Mas há outras medidas de precaução que Ferro Rodrigues pretende que o Parlamento adopte para além da redução para uma reunião plenária semanal: as comissões devem reunir apenas se for mesmo necessário e apenas a mesa e coordenadores de cada bancada parlamentar; os deputados e funcionários incluídos em grupos de risco - se tiverem, por exemplo, problemas crónicos de saúde - terão as faltas justificadas. Isto depois de terem sido encerrados os serviços de contacto directo com o público como a biblioteca e a livraria, de terem sido dispensados os funcionários que sofrem de doença respiratória aguda ou de outros grupos de risco e colocados em teletrabalho aqueles que o podem fazer. “Estas medidas serão, naturalmente, actualizadas à medida que novas se revelem necessárias.”
Comemorações do 25 de Abril far-se-ão, mas não se sabe como e onde
Questionado sobre as comemorações do 25 de Abril, que incluem sempre uma sessão solene na Assembleia da República, com os deputados e centenas de convidados nas galerias, Ferro Rodrigues vincou que “seguramente haverá comemorações pela Assembleia”, mas neste momento “não se sabe em que condições e onde”.

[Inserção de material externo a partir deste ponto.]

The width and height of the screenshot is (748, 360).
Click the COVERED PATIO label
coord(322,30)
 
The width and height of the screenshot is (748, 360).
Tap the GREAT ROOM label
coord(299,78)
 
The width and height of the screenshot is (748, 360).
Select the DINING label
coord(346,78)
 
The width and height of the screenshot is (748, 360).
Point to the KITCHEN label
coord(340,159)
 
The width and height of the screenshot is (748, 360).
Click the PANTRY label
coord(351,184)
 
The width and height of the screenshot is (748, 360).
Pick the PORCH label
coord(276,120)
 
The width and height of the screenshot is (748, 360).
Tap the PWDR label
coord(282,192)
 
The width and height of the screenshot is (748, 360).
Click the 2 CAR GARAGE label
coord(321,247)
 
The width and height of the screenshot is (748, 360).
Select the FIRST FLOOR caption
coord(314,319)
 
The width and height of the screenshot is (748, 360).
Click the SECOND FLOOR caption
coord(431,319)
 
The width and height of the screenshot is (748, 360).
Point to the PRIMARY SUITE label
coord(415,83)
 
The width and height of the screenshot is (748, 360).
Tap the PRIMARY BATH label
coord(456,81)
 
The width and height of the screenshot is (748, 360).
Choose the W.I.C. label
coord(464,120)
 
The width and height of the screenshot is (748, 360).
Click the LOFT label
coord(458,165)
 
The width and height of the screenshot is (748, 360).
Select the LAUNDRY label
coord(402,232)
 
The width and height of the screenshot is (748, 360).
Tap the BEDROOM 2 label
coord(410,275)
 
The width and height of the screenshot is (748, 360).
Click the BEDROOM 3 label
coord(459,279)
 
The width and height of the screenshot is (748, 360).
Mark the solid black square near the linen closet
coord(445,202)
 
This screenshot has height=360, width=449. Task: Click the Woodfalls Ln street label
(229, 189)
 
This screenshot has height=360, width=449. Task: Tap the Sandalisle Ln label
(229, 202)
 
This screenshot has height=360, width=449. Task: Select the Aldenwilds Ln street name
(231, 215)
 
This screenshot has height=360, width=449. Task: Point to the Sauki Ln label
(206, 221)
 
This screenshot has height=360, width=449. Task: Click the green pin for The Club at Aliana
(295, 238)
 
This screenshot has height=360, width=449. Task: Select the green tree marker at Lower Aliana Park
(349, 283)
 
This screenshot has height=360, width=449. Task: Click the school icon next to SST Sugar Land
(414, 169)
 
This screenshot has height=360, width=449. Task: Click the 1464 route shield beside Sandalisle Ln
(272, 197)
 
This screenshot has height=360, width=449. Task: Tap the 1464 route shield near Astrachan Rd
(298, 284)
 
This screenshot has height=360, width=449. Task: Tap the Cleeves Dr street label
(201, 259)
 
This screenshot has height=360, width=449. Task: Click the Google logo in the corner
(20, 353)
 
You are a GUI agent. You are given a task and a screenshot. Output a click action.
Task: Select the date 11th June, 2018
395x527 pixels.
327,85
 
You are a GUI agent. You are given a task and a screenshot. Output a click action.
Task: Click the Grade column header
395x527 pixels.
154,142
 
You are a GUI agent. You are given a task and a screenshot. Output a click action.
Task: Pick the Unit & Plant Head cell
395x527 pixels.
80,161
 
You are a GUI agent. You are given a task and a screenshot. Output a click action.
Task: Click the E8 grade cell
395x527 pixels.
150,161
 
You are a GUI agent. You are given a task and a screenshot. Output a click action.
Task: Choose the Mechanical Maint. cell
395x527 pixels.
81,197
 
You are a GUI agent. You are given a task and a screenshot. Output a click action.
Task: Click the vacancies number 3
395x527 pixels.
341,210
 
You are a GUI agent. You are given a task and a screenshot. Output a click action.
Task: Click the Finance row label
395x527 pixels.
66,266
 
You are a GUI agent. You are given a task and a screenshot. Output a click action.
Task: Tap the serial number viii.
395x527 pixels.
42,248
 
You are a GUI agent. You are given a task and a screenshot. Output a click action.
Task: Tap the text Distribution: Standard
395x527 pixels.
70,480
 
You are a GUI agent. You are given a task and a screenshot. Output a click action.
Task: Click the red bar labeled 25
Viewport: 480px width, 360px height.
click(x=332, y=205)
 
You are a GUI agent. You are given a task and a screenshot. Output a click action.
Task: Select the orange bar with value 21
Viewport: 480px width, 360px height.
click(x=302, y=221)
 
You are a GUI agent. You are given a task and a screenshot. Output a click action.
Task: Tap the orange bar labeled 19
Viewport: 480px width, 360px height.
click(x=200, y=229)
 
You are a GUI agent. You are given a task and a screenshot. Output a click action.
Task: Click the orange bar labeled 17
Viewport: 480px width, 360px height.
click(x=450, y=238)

“A Assembleia da República não pode esquecer que, se há milhões de portugueses em casa, há milhões a trabalhar e a garantir que o país funciona, que a economia não pára e que o desemprego não explode”, vincou Ferro Rodrigues. No entanto, salientou, o Parlamento “pode e deve tomar as precauções que tenham em conta as recomendações emitidas pela Direcção-Geral da Saúde e evitar o risco conhecido da covid-19”, e “deve dar o exemplo pelo trabalho e pela prevenção”. O presidente lembrou que noutros países europeus os respectivos parlamentos também adoptaram medidas restritivas, desde a suspensão de visitas até à redução mínima do plenário apenas para aprovar legislação urgente - como foram os casos da Dinamarca, Itália e França.
Eduardo Ferro Rodrigues solidarizou-se com quem está infectado com o vírus, em isolamento, vigilância ou à espera de resultados, com os profissionais de saúde, das forças de segurança e da protecção civil, e elogiou os “comportamentos exemplares de grande parte dos portugueses”. Mas reforçou o apelo para que “continuem mobilizados e cumpram as recomendações (...) evitando comportamentos que coloquem em perigo as pessoas ou a compra excessiva de bens, sendo certo que a reposição desses bens está assegurada”.